**Your task**
Turn the rows below into a numbered list with one line per item, skipping any blank lines and leaving out the pictures.

─── Data provided

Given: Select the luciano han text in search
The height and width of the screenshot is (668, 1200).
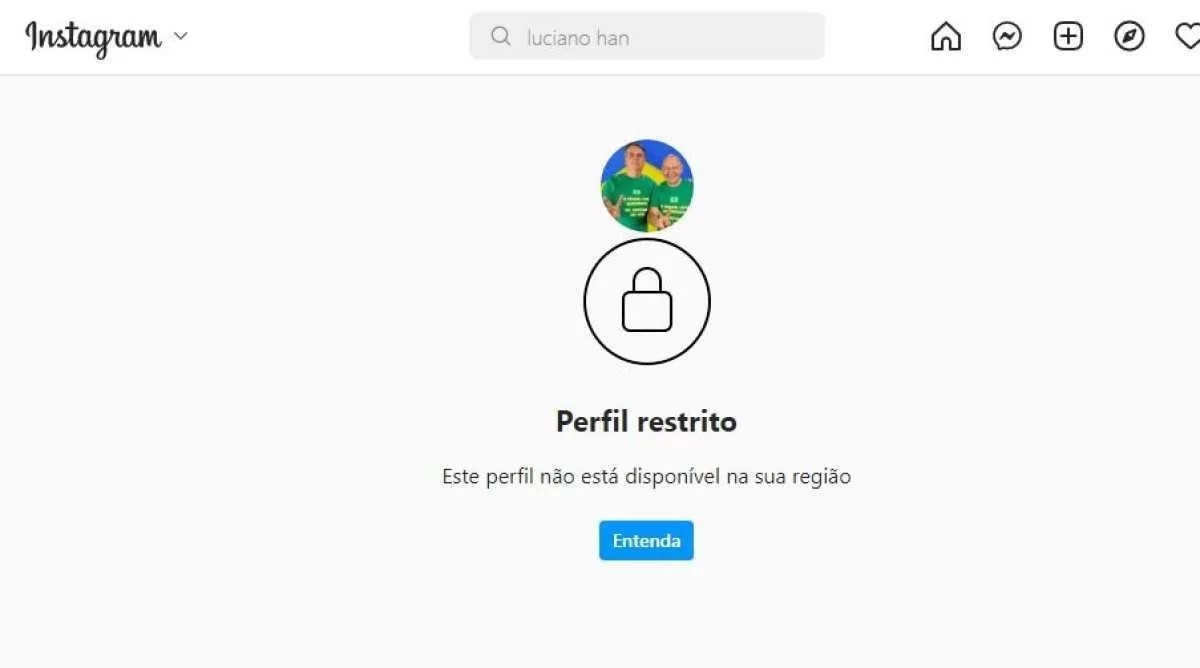Looking at the screenshot, I should (578, 38).
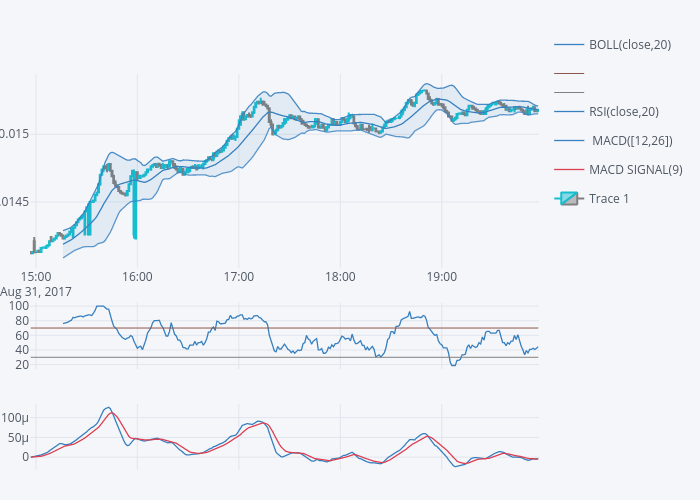Click the Aug 31, 2017 date label
The width and height of the screenshot is (700, 500).
(35, 292)
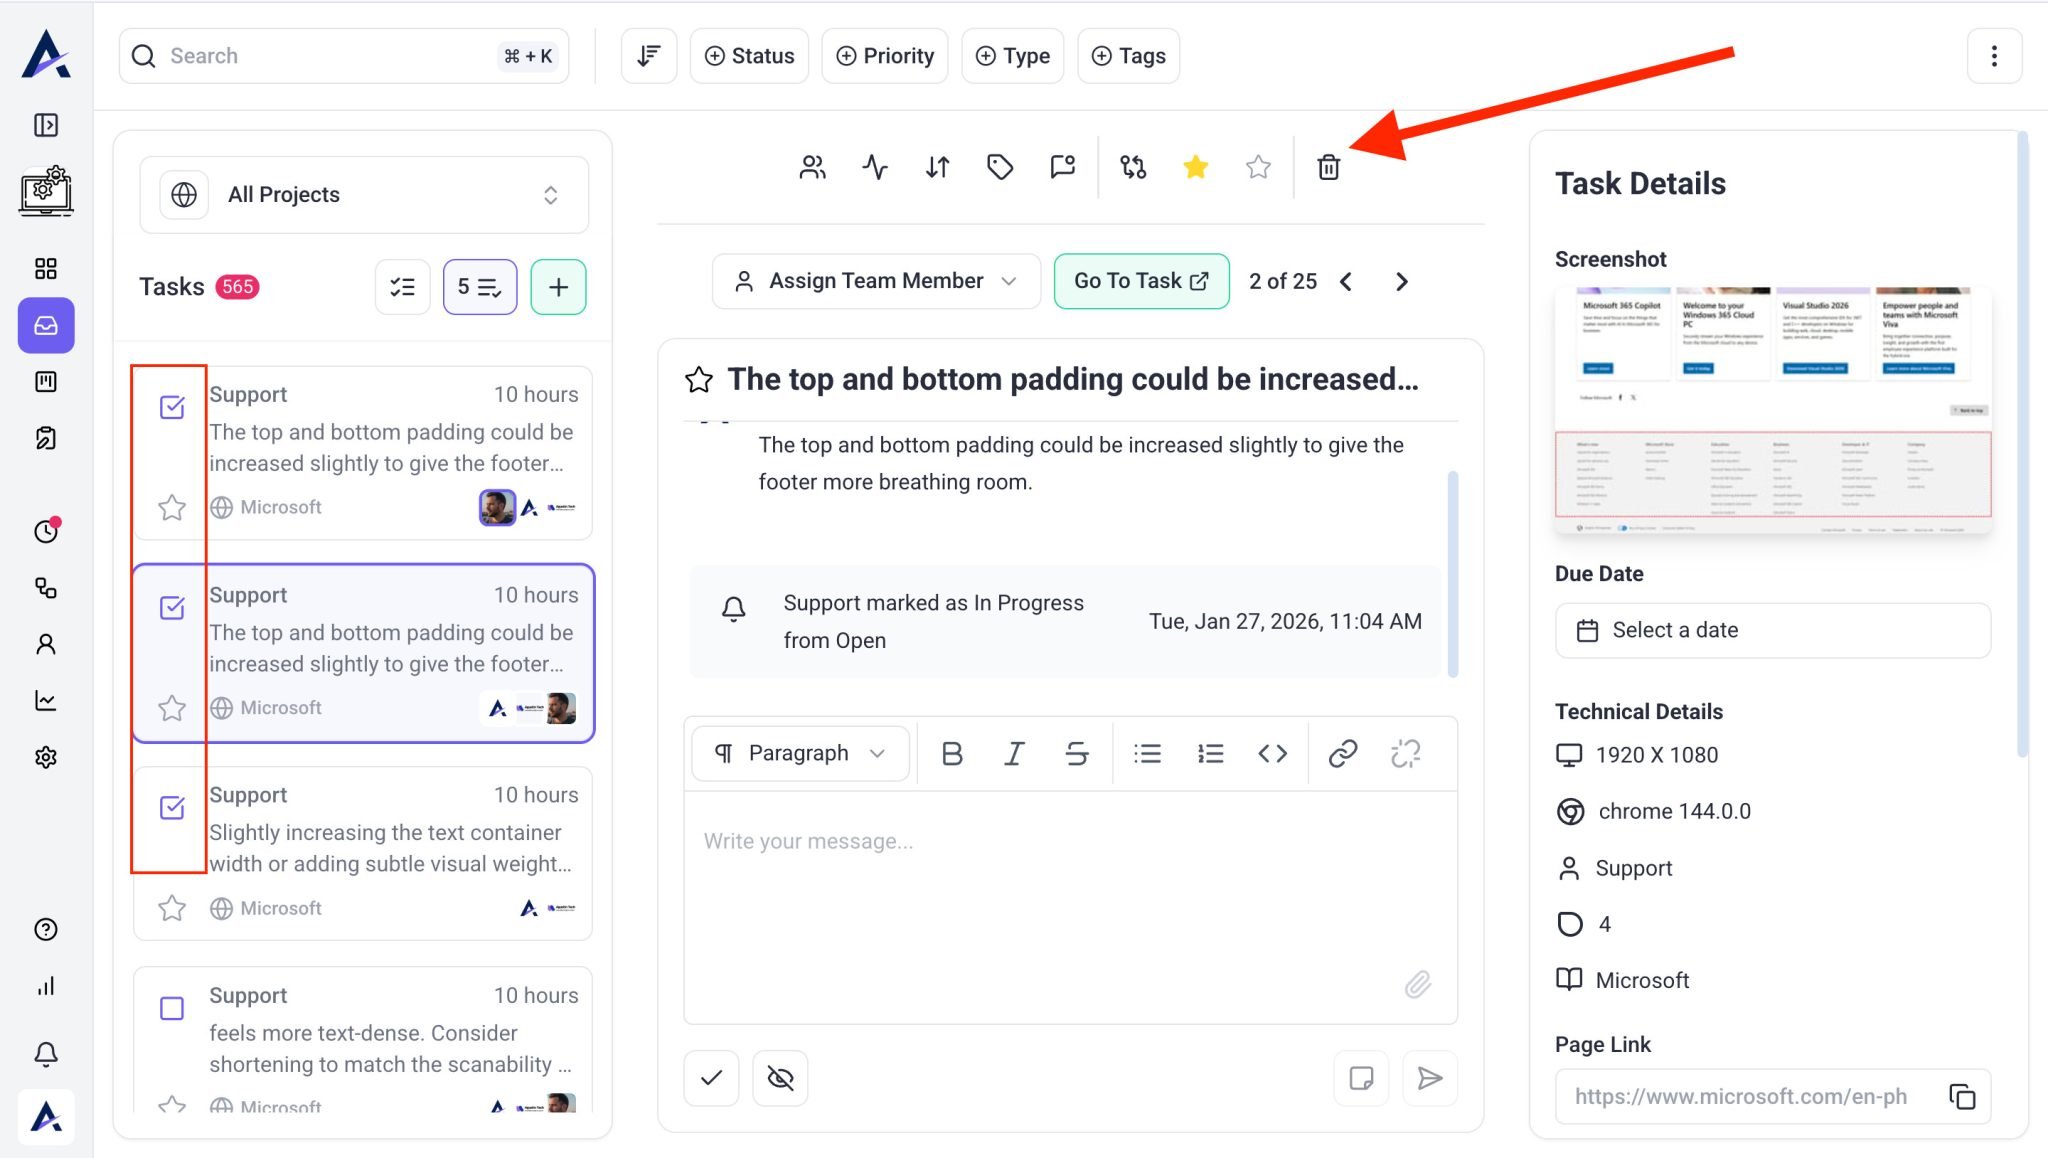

──────

**Solution**
1. Given: Select the luciano han text in search
2. The height and width of the screenshot is (668, 1200).
3. Looking at the screenshot, I should (578, 38).
4. Click the Aug 31, 2017 date label
5. The width and height of the screenshot is (700, 500).
6. (35, 292)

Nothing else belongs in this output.